- **TEXT SECTION**:
If you’re reading this article, chances are you’re a bit (or very) afraid of spiders. Arachnophobia is one of the most common fears for Brits, and unfortunately for those people, this autumn heralds the arrival of more spiders into our homes.
Experts claim that male spiders return indoors not only to seek warmth from impeding frost but also to mate with female spiders who we don’t usually notice living under our floorboards already. If you believe they are actually out to terrorize you, then this article should inspire you to deal* with the spiders without calling for help from non-spider-fearing friends or family.
*NB: Spiders do not always survive the following methods
1. Vacuum cleaner
Simply use the nozzle end of a vacuum cleaner to suddenly hoover up the spider from a relatively safe distance. This method works particularly well if the spider is located on a ceiling or on the sofa. Potential pitfalls are that the spider will fall if you don’t have a steady hand to guide the vacuum tube and that you have to empty the vacuum container afterwards. After using this tactic I usually continue vacuuming other bits of the house to make sure the spider is dazed and compacted down under more dirt.
2. Hair dryer
This approach is most suitable if you have your spider trapped in the corner of a room. You will require a relatively powerful hair dryer and an electric socket to plug in near enough to the spider’s area. Turn the heat intensity up to maximum and point the hairdryer at the spider. After a few seconds the heat should kill the spider. You can tell a spider is dead by its curled up posture.
The idea behind this method is that you use a large, heavy book in order to crush your nemesis. If the spider is on the floor but very near to the wall/skirting board you will find that throwing a shoe at it nearly always fails because it bounces, leaving the spider unharmed. Place your heavy book, or weighted box on the floor and slide it forcefully against the wall where the spider is. The right angles of the book should match the wall/floor therefore leaving no gap for the spider to hide. A large hard-backed book such as the Oxford English Dictionary normally comes with a shiny plastic cover which is easy to wipe clean afterwards.

- **STORED DATA**:
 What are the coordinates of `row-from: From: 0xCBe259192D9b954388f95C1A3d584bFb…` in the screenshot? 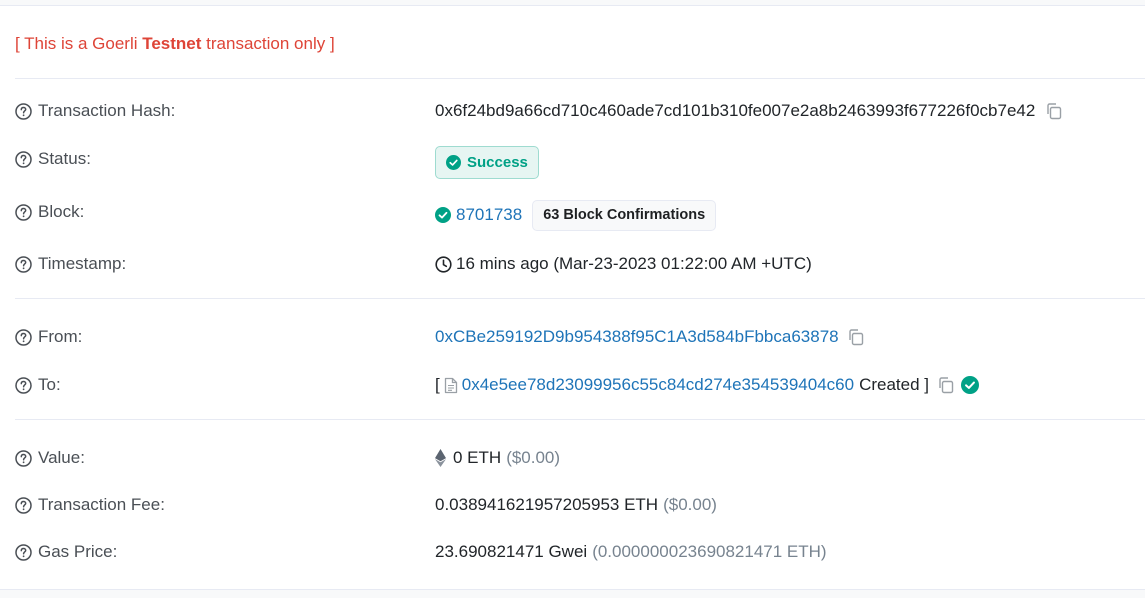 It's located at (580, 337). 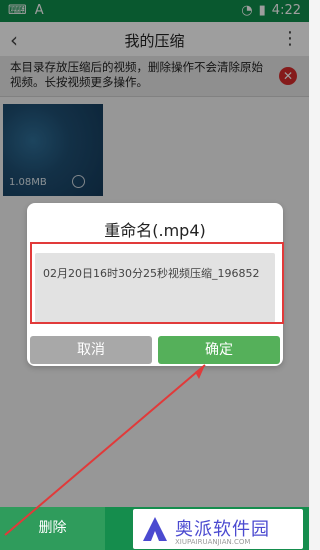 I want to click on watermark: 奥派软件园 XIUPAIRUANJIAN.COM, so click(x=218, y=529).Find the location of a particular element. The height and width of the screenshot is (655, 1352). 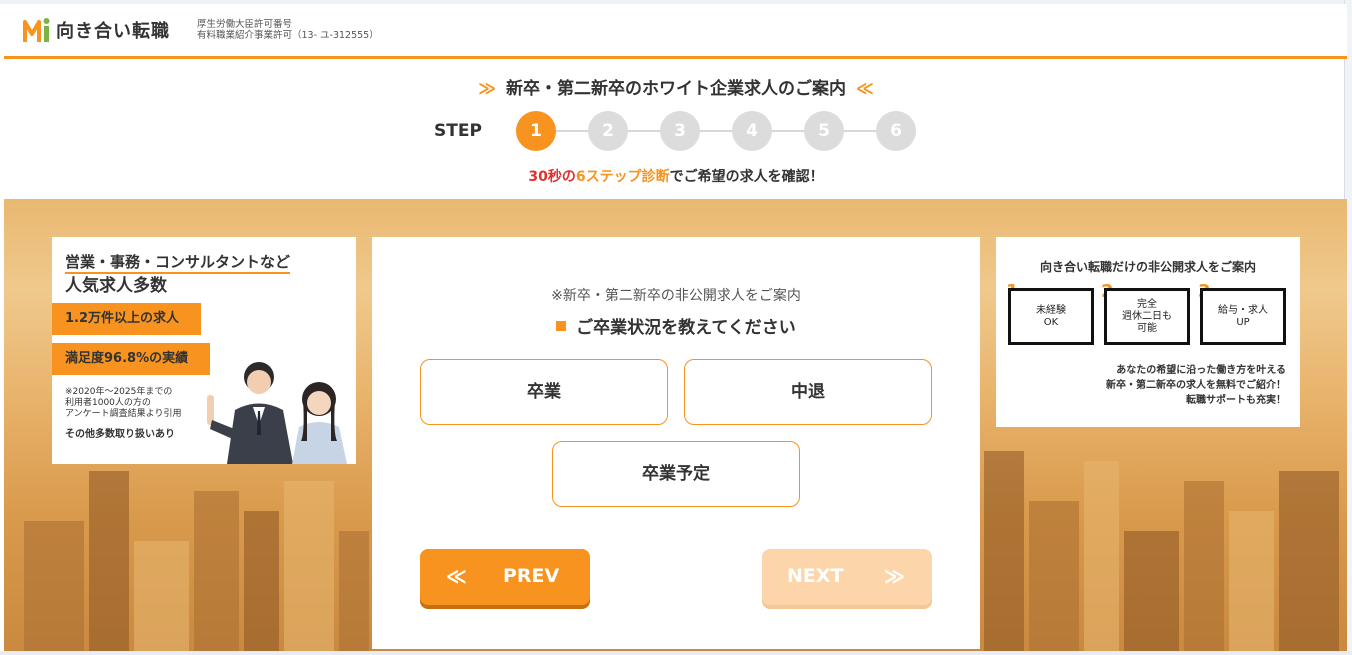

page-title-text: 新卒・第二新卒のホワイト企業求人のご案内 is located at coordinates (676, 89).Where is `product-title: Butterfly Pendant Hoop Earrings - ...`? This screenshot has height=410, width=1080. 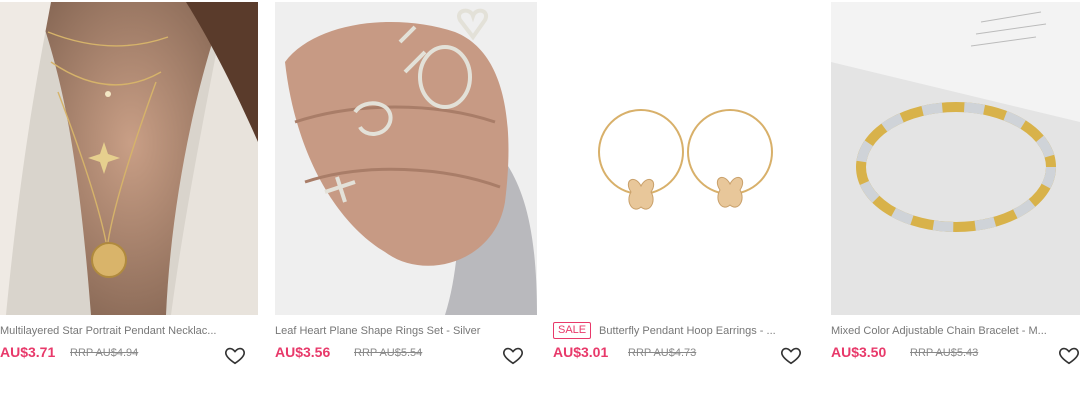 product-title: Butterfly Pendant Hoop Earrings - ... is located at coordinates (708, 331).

- **TASKS TO PERFORM**:
1 - In the spider article, write out everything from "2. Hair dryer" down to "curled up posture." again, substituting "warmth" for "heat".
2 - According to the spider article, what kind of cover does a large hard-backed book such as the Oxford English Dictionary normally come with?

- **ANSWER LIST**:
1 -
2. Hair dryer
This approach is most suitable if you have your spider trapped in the corner of a room. You will require a relatively powerful hair dryer and an electric socket to plug in near enough to the spider’s area. Turn the warmth intensity up to maximum and point the hairdryer at the spider. After a few seconds the warmth should kill the spider. You can tell a spider is dead by its curled up posture.

2 - A shiny plastic cover that is easy to wipe clean.